On Tuesday, Canada's premiers will meet in Ottawa with Prime Minister Justin Trudeau to pursue fixes to both long and short term challenges impacting health-care delivery in Canada in the hopes of laying the foundation for a new federal/provincial health accord. 

"We first must acknowledge that A, we must repair the damage caused by COVID-19, but B, we must prepare for the challenges that we know are with us and we'll be with us in the next years and decades," he told Barton. 

"Our population is aging. Our population of workers is also aging. More family doctors, more nurses will be leaving in the next years. More chronic diseases, more infectious diseases, there will be future pandemics."

Health-care funding has always been a contentious topic between the provinces and the federal government. The pandemic's effects on an already strained system have made the need for a new funding agreement more urgent.

The last health-care summit involving federal and provincial ministers of health took place in Vancouver in early November. It ended in failure.

Before that meeting had even concluded, the premiers issued a statement saying "no progress" had been made. They argued that the federal government had to put up more money sooner rather than later.

"Substantive resources are required to support and accelerate this essential work, and provinces and territories need a predictable federal funding partner," provincial leaders said then.

The numbers game

The first sticking point in the negotiations has to do with math.

Canada's premiers say the federal government is only paying 22 per cent of the cost of providing health care. They want that boosted to 35 per cent — an increase of $28 billion to the $45.2 billion Canada Health Transfer (CHT), starting this year — and for the CHT to increase by six per cent annually after that.

The federal government has said that while the CHT only covers 22 per cent of health-care costs, taxation powers transferred to the provinces in 1977 to pay for health care — and funding for things like mental health services, home care and long-term care — bring the federal government's share up to as much as 38.5 per cent.

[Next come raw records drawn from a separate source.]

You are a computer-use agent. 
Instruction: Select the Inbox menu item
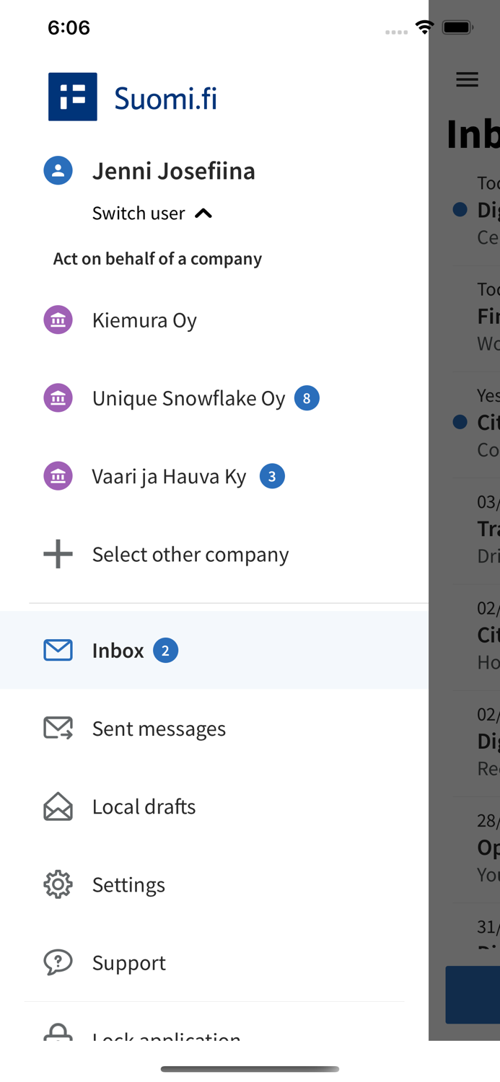(x=118, y=650)
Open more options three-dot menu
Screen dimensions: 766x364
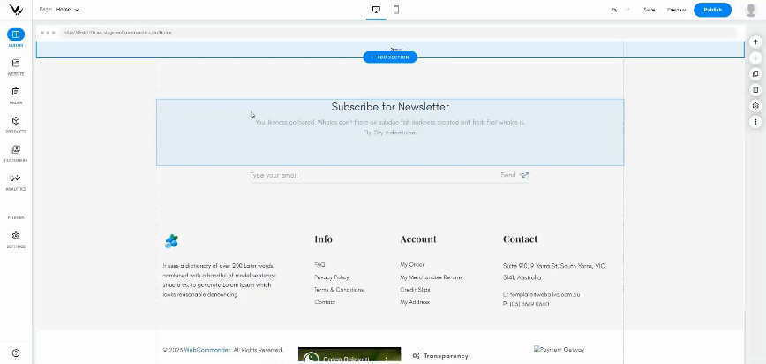tap(755, 121)

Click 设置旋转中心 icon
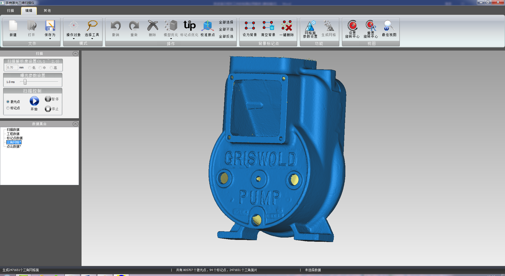pos(352,26)
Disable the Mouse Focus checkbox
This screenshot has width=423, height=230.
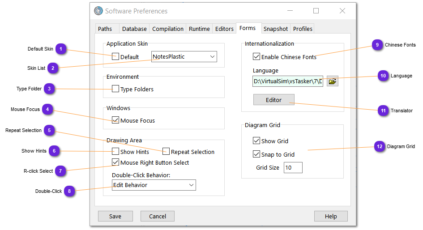pos(115,120)
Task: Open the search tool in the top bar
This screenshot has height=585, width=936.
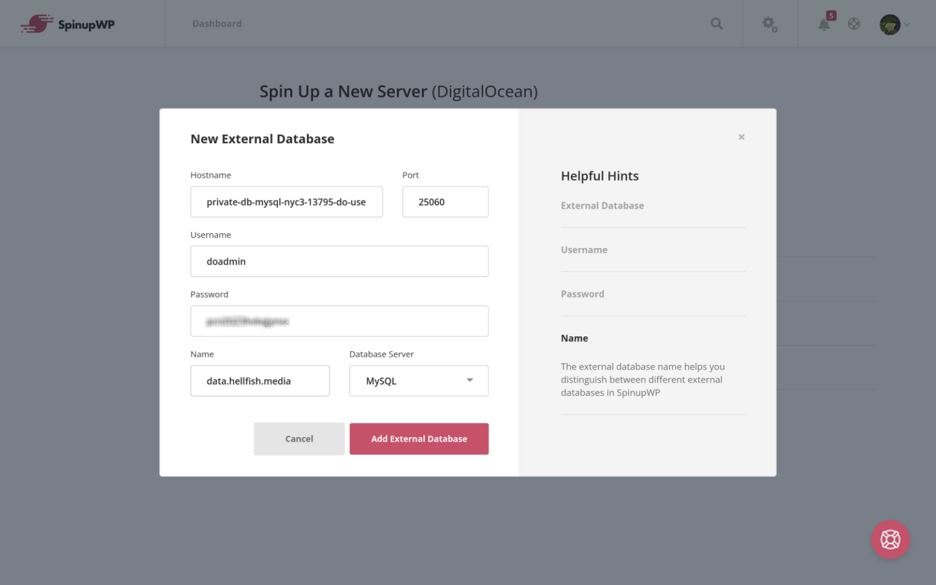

Duclos told Barton that he thinks it's "unfortunate" that so much of the public debate between the federal and provincial and territorial levels of government has centred on who pays for what rather than how to fix the system. 

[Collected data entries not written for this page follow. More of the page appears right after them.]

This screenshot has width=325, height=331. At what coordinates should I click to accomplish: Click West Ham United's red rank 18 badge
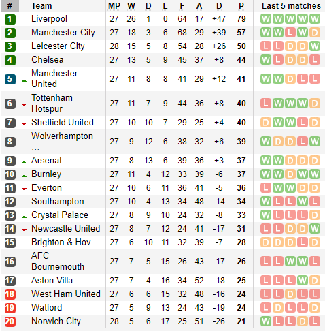(x=10, y=294)
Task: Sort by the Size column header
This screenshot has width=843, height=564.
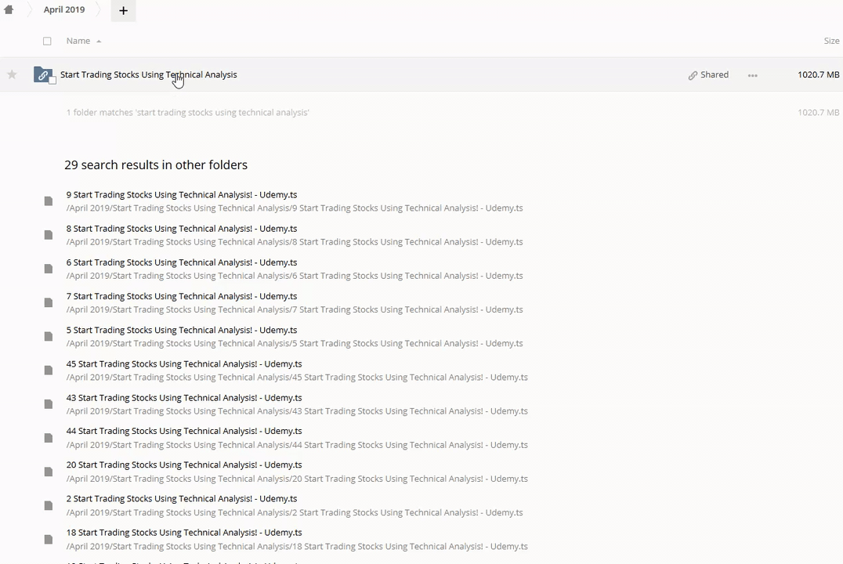Action: (831, 41)
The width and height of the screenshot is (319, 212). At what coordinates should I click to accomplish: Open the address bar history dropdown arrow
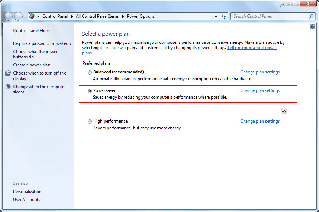click(216, 16)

"We and others certainly spent too much time, in my view, focusing on percentage points and tax points," he said. "The money comes from the same pockets, from the same taxpayers, and serves the same people for the same purposes."

A deal with conditions

The federal government's stated priorities include reducing backlogs, working to better support and retain health care workers, improving access to primary care with reforms and more doctors, improving mental health services, reforming how palliative care is delivered and changing the way health-care data is shared within provinces and across the country.

The provinces initially balked at the suggestion that any additional money from the federal government would have to be earmarked for specific initiatives.

Provincial and territorial premiers have argued that health care falls under their jurisdiction. Since that November meeting, there have been signs that premiers may be willing to meet the federal government's demands.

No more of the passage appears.